→ Task to complete
If a line in the entries below includes the string "will", copy it out.

--- START ---

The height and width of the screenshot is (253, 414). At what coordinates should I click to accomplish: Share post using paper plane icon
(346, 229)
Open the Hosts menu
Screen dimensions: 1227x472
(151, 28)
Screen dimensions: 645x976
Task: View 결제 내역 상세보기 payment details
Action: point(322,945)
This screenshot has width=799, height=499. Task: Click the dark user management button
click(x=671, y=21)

--- END ---
--- START ---

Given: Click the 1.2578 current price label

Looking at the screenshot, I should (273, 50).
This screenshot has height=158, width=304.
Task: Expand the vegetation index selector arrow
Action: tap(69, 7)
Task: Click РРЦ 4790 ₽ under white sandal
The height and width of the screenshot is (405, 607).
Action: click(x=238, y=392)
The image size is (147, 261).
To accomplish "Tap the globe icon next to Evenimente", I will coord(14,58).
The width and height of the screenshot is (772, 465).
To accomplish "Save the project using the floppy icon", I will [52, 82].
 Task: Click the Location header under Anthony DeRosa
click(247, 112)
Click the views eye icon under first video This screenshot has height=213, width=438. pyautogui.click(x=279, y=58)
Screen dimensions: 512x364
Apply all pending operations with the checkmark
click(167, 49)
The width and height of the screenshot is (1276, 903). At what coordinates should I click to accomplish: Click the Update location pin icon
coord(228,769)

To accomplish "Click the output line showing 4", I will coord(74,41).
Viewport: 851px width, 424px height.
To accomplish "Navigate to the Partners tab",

--- END ---

→ Exercise response
To accomplish "Tap the globe icon next to Evenimente", I will coord(14,58).
To accomplish "Save the project using the floppy icon", I will [52, 82].
To accomplish "Click the output line showing 4", I will coord(74,41).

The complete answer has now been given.